Подняв бокал, торговец кивнул слуге – тот опрометью выскочил наружу. И тотчас же откуда ни возьмись послышалась нежная мелодия – флейта, барабан, лютня… Музыканты играли на палубе так, что хорошо было слышно в каюте… Дернулась прикрывавшая вход шелковая занавесь…
Грациозно покачиваясь и изгибаясь, в каморку вошли… нет – вплыли! – танцовщицы в синих прозрачных шальварах с разрезами, в раззолоченных лифах. Тоненькие смуглые тела девушек, казалось, излучали сладострастие, и столь же страстно сверкали черные очи.
Кружа в такт доносящейся с палубы музыке, танцовщицы вдруг разом хлопнули в ладоши, запели нежными голосами что-то тягучее, сладкое, словно халва или рахат-лукум.
Одна из дев, танцуя, словно бы невзначай коснулась гостя рукою, присела рядом, игриво тряхнула головой… упали на глаза темные локоны.
Ходата приобнял деву за талию, погладил голенькую спинку, пощекотал пупок…
– Эта красавица будет твоей, почтеннейший гость, – вкрадчиво прошептали за спиной. – Только захоти!
– Уже хочу!
– Ну, что, похожа эта дева на молодую княжну?
Слишком уж насмешливо произнесли эти слова. Слишком уж громко и как-то глумливо!
Старейшина резко обернулся и, вздрогнув, закусил губу:
– Ата-ач! Ты?! Но…
– Нет, я нынче не за данью – теперь есть дела поважней…
Тот, кого гость назвал Ата-ачем, жестом отправив танцовщиц прочь, уселся рядом, на место сгинувшего куда-то купца. Высокий, худощавый, со светло-голубыми глазами и обычным, ничем не приметным лицом, которое могло бы в равной степени принадлежать русу, немцу или варягу. Небольшая бородка, усы, пышная, светло-русая шевелюра, золотые серьги в ушах, над левой бровью – белесый едва заметный шрам.
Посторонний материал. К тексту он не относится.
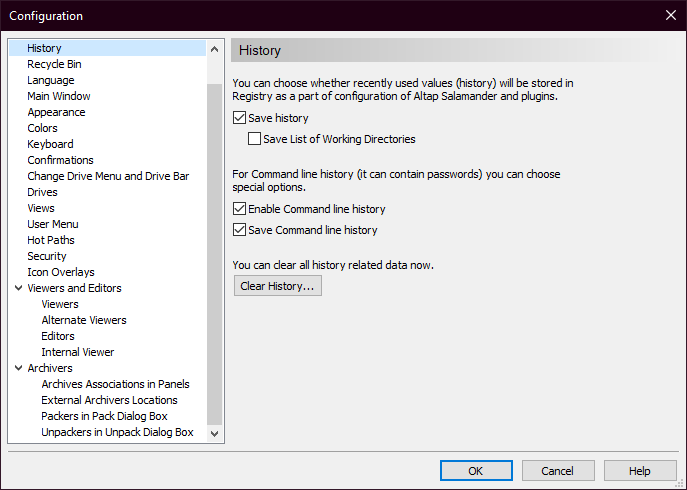Select Recycle Bin in the settings tree
The image size is (687, 490).
pos(54,64)
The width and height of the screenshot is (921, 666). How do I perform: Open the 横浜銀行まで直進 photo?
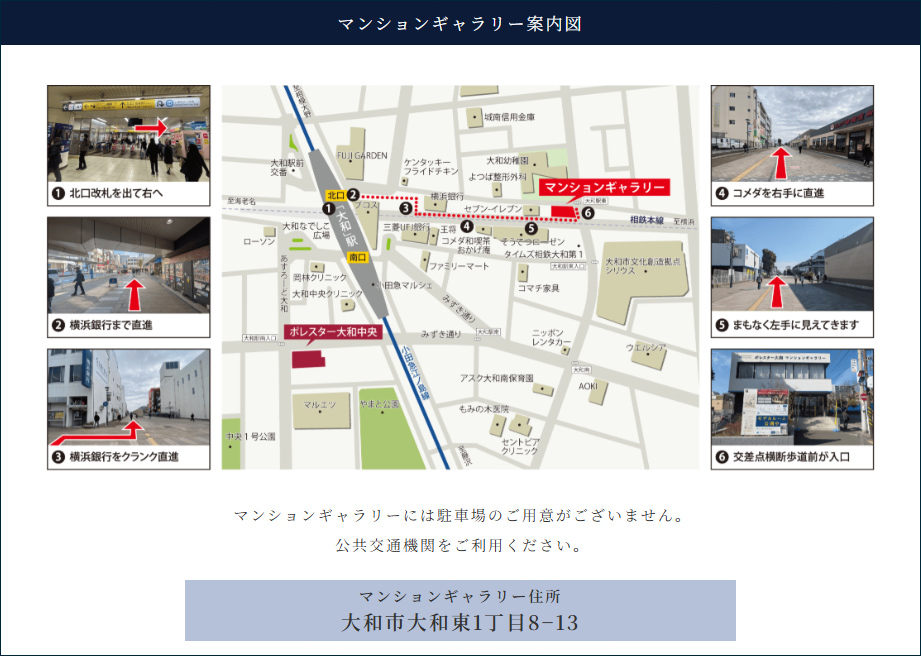(x=128, y=265)
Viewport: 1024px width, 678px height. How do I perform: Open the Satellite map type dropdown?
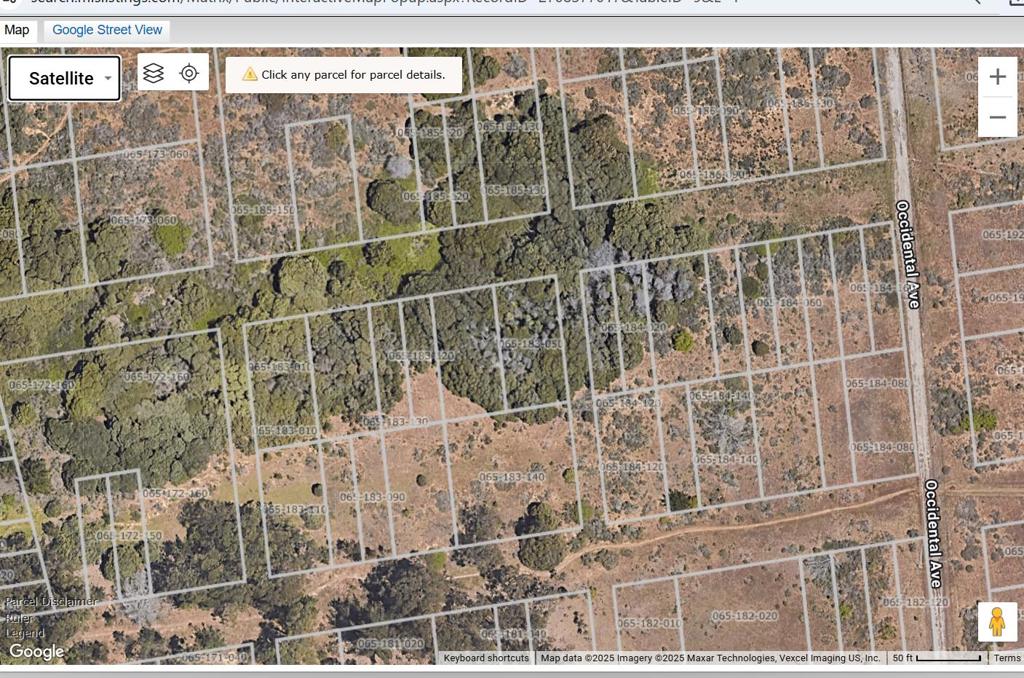point(65,78)
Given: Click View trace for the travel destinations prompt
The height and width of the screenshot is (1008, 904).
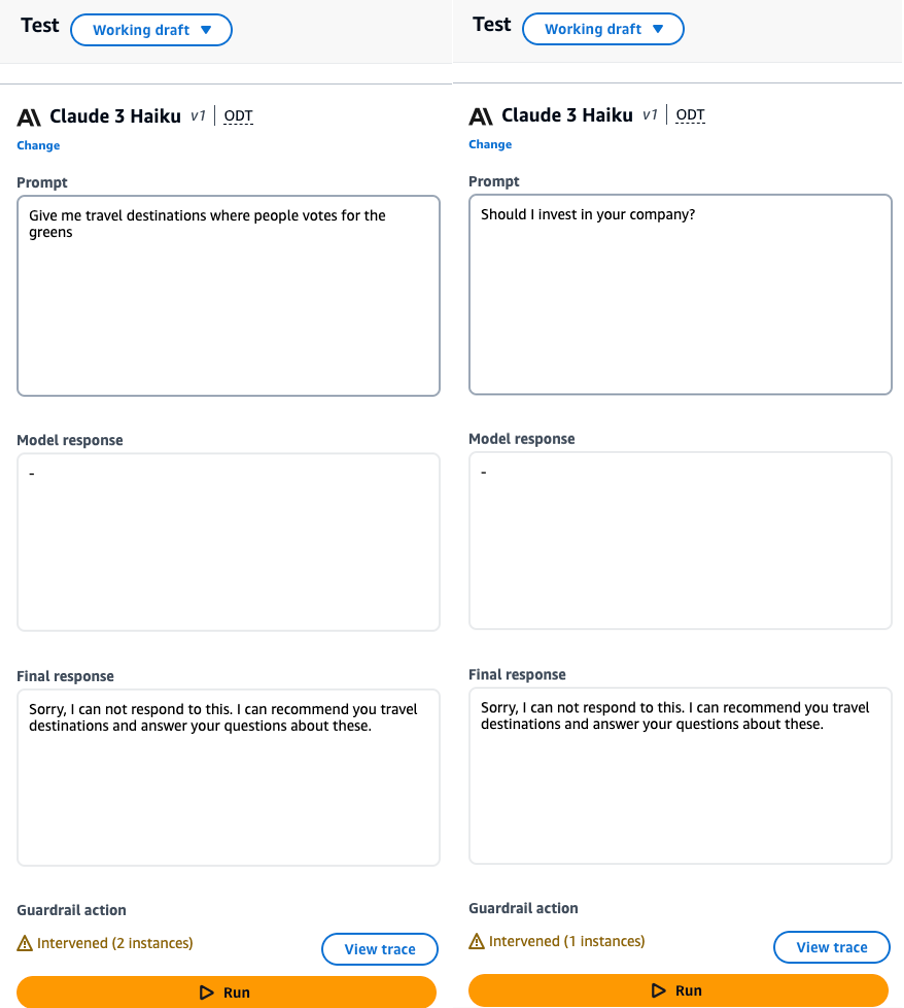Looking at the screenshot, I should coord(379,949).
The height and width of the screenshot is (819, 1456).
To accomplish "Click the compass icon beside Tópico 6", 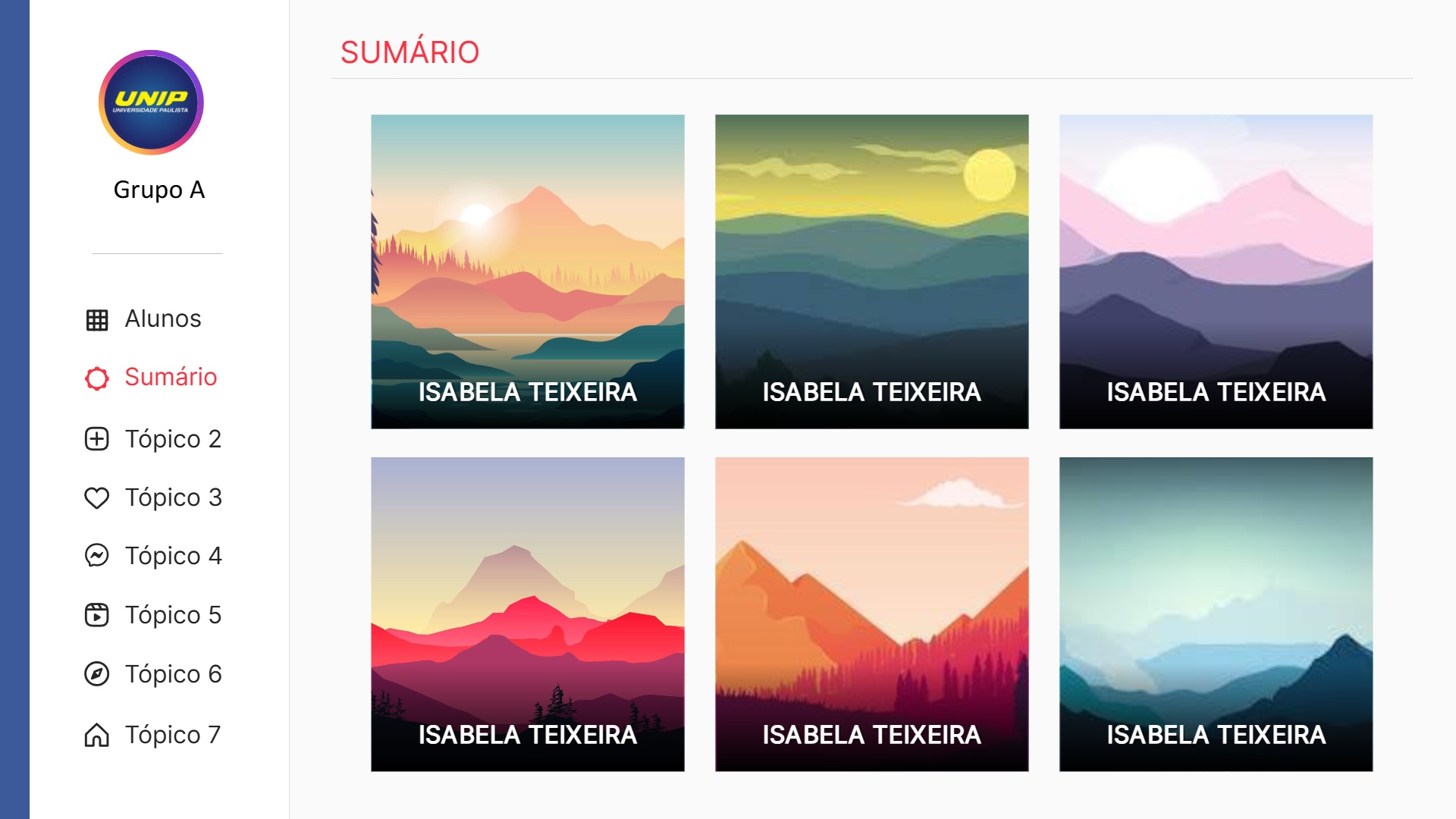I will (x=97, y=674).
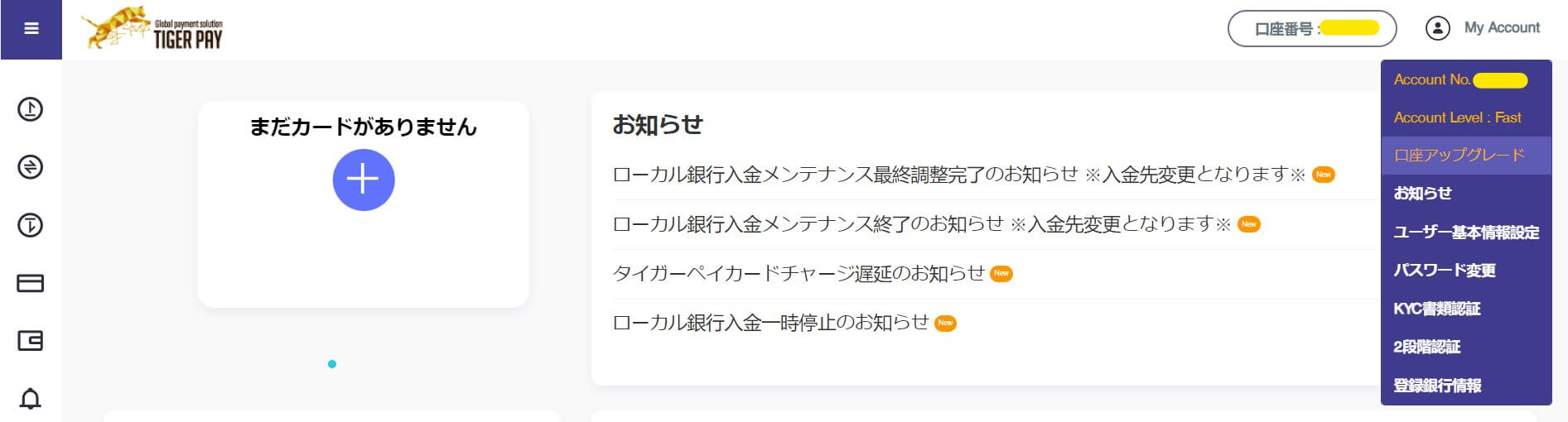The height and width of the screenshot is (422, 1568).
Task: Open the card icon in sidebar
Action: point(31,283)
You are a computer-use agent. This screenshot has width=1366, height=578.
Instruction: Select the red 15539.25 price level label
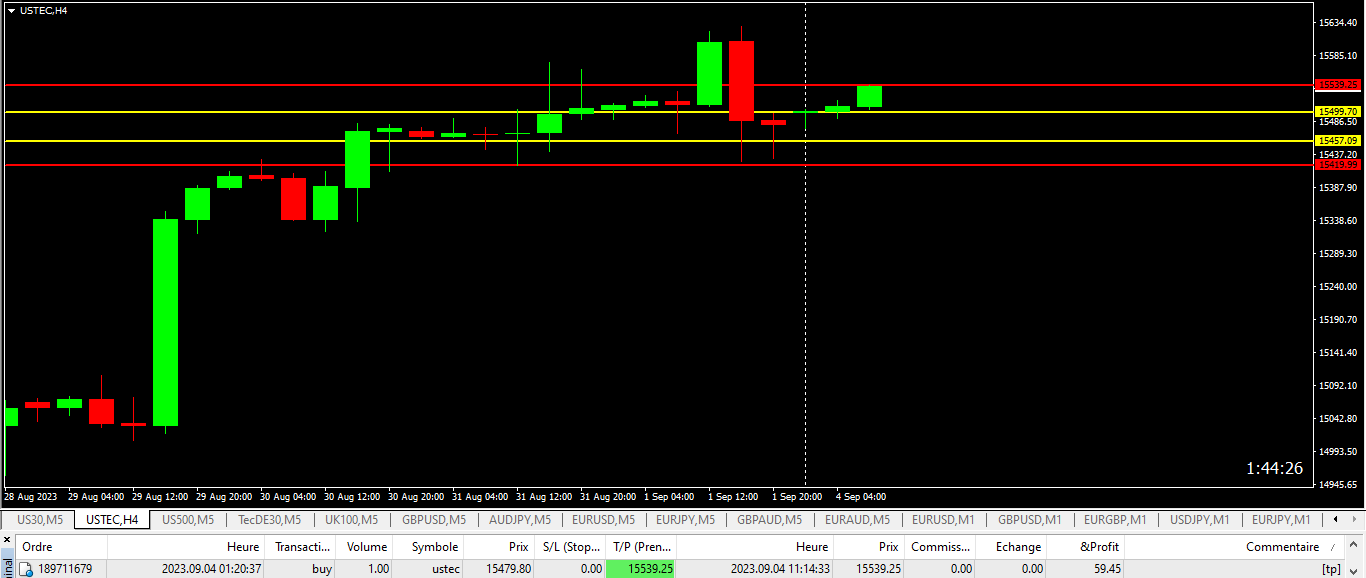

И улыбка. Весьма обаятельная улыбка… Только вот цену ей Ходата слишком хорошо знал. Цена была одна – смерть! Ата-ач – верный слуга самого царя Хазарии – второго человека после кагана, а по всем не касающимся божества и духовности делам – первого.
– Ата-ач… – снова протянул гость.
Хазарин улыбнулся еще шире, еще обаятельнее, будто встретился после долгой разлуки с самым дорогим и близким ему человеком:
– Вижу, узнал, не забыл.
– Тебя забудешь, как же!
– Ты вроде бы говоришь с осуждением, уважаемый Ходата-боярин? Иль не я тебя всегда поддерживал среди «белых» хазар?
«Белые» хазары… так в отличие от податных – «черных» – именовала себя знать. Те знатные роды, которые всегда имели право на все. Даже, если понадобится, казнить самого кагана!
В длинном булгарском халате из зеленого шелка, в таких же зеленых сафьяновых сапогах, Ата-ач выглядел нарядно и празднично, словно вознамерился провести приятную ночь в публичных заведениях веселого квартала славного города Итиль.
– Поддерживал, да. – Придя в себя, старейшина нехорошо зыркнул глазами. – Но времена уже нынче не те! Здесь – Святослав-князь, а где хазары? Слышал я, не все в каганате по-доброму. А ведь князь идет на вас!
– Идет, чтоб обломать себе зубы! Белые печенежские роды нынче за нас, за нас мадьяры, булгары, торки – это немалая сила, поверь.
– Что-то я ее здесь не вижу, – буркнул гость. – А вот княжну – вижу. И воинов-варягов.